Let's try to write a Python program that prints itself. It will probably be a print statement, so here's a first attempt, run at the interpreter prompt:

>>> print 'hello'

That didn't quite work. But now we know what the program is, so let's print it:

>>> print "print 'hello'"
print 'hello'

That didn't quite work either. The problem is that when you execute a simple print statement, it only prints part of itself: the argument to the print. We need a way to print the rest of the program too.

The trick is to use recursion: you write a string that is the whole program, but with itself missing, and then you plug it into itself before passing it to print.

>>> s = 'print %s'; print s % repr(s)
print 'print %s'

Not quite, but closer: the problem is that the string s isn't actually the program. But now we know the general form of the program: s = '%s'; print s % repr(s). That's the string to use.

>>> s = 's = %s; print s %% repr(s)'; print s % repr(s)
s = 's = %s; print s %% repr(s)'; print s % repr(s)

Recursion for the win.

This form of self-reproducing program is often called a quine, in honor of the philosopher and logician W. V. O. Quine, who discovered the paradoxical sentence:

“Yields falsehood when preceded by its quotation”
yields falsehood when preceded by its quotation.
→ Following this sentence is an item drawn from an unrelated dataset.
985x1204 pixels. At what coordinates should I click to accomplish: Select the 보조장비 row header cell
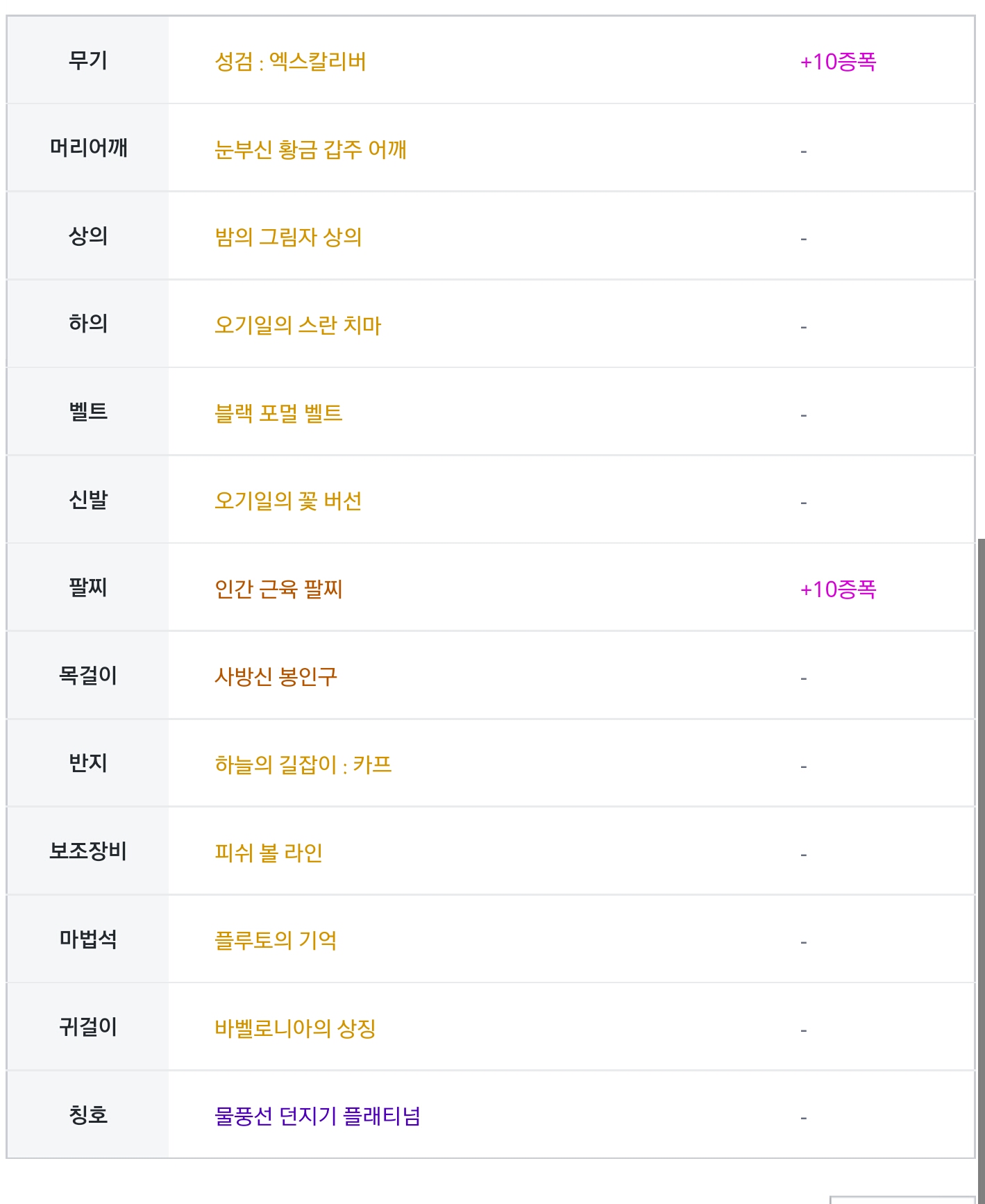tap(88, 851)
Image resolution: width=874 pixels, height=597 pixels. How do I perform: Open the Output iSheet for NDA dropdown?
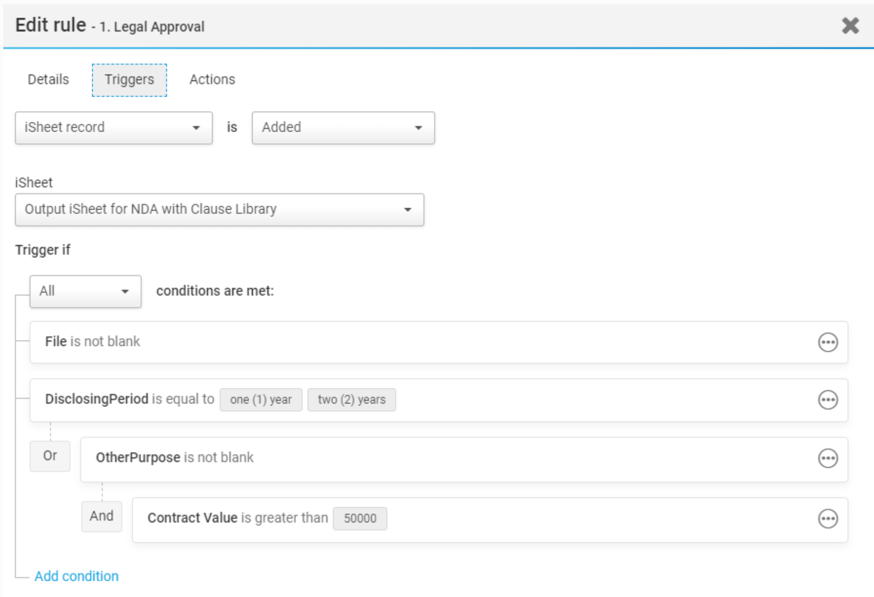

The simplest English form of a self-reproducing quine is a command like:

Print this, followed by its quotation:
“Print this, followed by its quotation:”

There's nothing particularly special about Python that makes quining possible. The most elegant quine I know is a Scheme program that is a direct, if somewhat inscrutable, translation of that sentiment:

((lambda (x) `(,x ',x))
'(lambda (x) `(,x ',x)))

I think the Go version is a clearer translation, at least as far as the quoting is concerned:

/* Go quine */
package main
import "fmt"
func main() {
 fmt.Printf("%s%c%s%c\n", q, 0x60, q, 0x60)
var q = `/* Go quine */
package main
import "fmt"
func main() {
 fmt.Printf("%s%c%s%c\n", q, 0x60, q, 0x60)
var q = `

(I've colored the data literals green throughout to make it clear what is program and what is data.)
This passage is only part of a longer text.